**WHAT IS EXPECTED**. Report only the number of lines below that contain the string "agent", with case counting.

**AVAILABLE RECORDS**.
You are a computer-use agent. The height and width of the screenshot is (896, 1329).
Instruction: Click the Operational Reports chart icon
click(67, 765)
---
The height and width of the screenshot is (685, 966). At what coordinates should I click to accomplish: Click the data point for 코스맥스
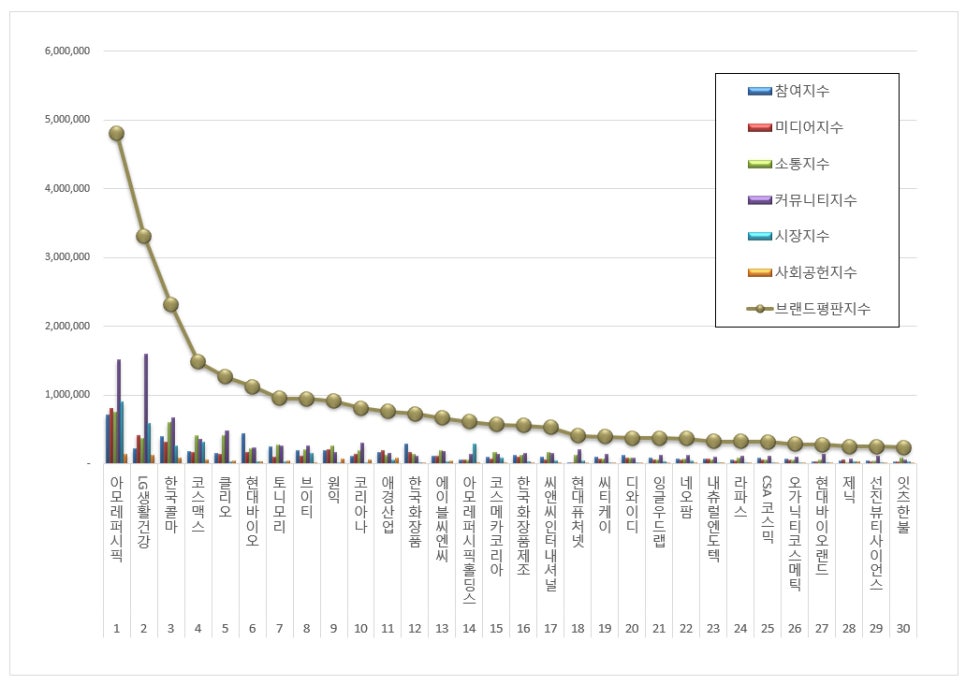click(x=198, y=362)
==
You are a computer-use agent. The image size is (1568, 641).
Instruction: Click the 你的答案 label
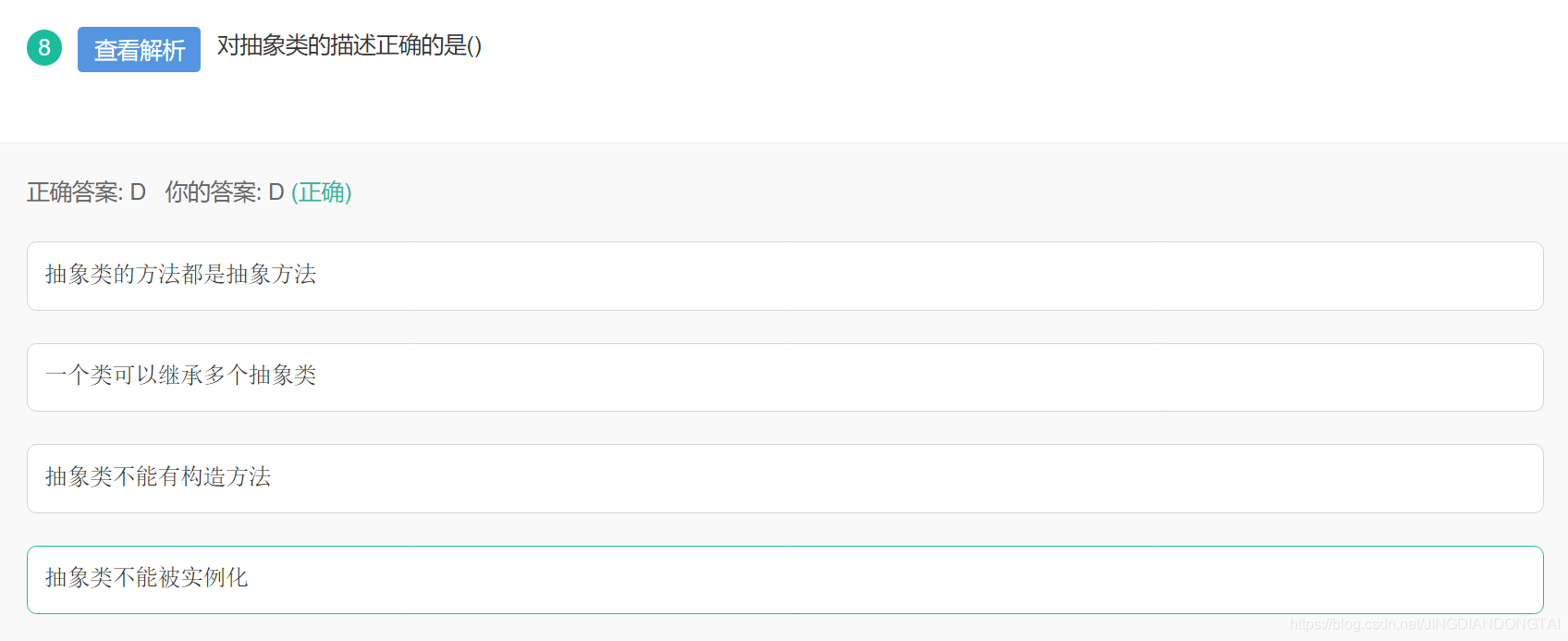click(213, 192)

**WRITTEN ANSWER**. 2